**** Given data ****
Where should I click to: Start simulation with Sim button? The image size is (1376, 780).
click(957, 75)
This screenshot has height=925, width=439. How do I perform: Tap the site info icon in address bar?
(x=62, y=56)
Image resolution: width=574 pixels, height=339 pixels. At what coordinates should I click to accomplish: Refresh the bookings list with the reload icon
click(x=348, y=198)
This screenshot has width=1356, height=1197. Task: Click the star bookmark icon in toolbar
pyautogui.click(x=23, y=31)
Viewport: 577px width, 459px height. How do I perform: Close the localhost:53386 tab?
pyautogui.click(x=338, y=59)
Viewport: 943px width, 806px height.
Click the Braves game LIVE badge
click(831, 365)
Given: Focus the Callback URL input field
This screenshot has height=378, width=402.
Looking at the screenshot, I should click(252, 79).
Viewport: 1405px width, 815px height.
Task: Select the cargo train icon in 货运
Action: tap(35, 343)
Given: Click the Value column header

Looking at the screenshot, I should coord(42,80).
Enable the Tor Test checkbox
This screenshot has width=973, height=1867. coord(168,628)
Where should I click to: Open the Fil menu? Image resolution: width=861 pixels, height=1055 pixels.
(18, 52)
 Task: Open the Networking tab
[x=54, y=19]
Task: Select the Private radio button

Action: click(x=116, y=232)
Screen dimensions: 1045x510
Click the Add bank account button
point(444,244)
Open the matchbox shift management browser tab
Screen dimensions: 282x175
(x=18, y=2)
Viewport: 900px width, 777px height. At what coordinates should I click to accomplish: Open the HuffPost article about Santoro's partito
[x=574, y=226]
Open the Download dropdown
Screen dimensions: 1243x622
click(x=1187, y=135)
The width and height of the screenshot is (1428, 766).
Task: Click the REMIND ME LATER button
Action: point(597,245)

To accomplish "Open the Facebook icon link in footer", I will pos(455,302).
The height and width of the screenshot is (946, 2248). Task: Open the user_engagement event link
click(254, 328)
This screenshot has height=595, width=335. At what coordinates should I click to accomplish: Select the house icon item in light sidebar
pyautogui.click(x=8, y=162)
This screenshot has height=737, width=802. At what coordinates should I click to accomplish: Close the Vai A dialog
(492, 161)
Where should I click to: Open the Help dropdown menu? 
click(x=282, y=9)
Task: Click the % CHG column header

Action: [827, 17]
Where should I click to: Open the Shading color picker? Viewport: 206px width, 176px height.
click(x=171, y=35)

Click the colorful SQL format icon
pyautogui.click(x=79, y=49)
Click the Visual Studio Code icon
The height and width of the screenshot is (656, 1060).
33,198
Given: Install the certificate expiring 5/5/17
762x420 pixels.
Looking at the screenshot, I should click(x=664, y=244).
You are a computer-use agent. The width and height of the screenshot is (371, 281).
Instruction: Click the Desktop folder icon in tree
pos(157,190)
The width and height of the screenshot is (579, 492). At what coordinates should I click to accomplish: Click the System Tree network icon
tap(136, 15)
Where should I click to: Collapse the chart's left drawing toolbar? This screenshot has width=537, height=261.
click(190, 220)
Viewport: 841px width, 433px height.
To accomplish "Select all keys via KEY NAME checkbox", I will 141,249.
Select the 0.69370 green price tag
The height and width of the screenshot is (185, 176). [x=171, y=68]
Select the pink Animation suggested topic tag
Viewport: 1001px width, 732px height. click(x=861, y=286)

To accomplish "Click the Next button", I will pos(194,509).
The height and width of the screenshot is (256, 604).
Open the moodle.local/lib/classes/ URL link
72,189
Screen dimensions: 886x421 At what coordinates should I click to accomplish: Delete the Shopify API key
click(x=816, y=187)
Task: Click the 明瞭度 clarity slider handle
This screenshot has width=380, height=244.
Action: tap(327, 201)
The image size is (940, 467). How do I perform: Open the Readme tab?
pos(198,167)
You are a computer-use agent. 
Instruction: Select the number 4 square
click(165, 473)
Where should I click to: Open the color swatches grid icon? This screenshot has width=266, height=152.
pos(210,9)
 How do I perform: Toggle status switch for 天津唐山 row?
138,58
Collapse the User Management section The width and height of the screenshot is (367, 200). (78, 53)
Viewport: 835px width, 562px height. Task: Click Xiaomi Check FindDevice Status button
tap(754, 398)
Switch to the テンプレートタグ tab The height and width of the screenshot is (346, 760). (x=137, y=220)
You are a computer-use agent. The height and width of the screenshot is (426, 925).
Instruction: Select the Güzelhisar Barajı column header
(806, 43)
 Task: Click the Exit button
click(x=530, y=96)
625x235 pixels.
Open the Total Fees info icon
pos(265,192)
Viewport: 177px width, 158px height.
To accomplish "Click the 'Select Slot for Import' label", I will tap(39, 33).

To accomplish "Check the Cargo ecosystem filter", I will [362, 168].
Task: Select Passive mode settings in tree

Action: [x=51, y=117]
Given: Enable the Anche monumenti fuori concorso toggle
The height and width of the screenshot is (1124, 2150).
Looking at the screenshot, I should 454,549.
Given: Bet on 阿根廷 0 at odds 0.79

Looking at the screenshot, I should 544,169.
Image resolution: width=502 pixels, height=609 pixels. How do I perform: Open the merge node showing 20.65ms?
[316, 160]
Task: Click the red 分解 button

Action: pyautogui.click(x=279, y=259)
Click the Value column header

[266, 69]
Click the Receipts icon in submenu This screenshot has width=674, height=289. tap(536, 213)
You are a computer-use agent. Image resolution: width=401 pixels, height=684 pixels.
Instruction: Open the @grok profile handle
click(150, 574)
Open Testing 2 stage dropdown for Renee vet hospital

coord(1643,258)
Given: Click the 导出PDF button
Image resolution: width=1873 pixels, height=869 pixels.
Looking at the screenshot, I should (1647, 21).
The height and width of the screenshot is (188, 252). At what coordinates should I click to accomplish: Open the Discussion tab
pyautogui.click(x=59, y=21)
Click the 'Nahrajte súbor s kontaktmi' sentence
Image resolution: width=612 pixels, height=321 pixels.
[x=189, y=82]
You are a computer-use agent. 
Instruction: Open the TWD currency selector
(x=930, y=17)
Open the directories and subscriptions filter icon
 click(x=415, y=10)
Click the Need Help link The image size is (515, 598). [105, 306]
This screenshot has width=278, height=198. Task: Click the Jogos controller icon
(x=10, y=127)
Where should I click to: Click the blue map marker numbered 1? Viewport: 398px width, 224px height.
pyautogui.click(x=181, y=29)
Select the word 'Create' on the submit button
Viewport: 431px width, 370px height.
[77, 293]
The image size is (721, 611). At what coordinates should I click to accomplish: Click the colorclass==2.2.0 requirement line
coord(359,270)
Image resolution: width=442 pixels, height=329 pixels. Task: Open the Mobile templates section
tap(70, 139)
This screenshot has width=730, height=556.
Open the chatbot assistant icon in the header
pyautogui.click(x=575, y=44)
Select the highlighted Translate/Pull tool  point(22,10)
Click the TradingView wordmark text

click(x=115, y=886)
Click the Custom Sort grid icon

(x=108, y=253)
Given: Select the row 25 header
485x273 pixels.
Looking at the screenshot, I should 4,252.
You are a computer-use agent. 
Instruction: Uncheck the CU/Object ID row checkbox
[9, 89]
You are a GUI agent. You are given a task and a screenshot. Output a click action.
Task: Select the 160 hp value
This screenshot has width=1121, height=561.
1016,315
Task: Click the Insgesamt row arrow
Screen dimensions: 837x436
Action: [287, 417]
****
## Given request
Please put the stretch of entries from the start through the line containing "pyautogui.click(x=338, y=59)" into a two-column CSV with the headers instruction and action. Each entry gets one row, with its text and its answer each in a single quoted field and line breaks changed to spaces.

## Worked answer
instruction,action
"Where should I click to: Start simulation with Sim button? The image size is (1376, 780).","click(957, 75)"
"This screenshot has height=925, width=439. How do I perform: Tap the site info icon in address bar?","(x=62, y=56)"
"Image resolution: width=574 pixels, height=339 pixels. At what coordinates should I click to accomplish: Refresh the bookings list with the reload icon","click(x=348, y=198)"
"This screenshot has width=1356, height=1197. Task: Click the star bookmark icon in toolbar","pyautogui.click(x=23, y=31)"
"Viewport: 577px width, 459px height. How do I perform: Close the localhost:53386 tab?","pyautogui.click(x=338, y=59)"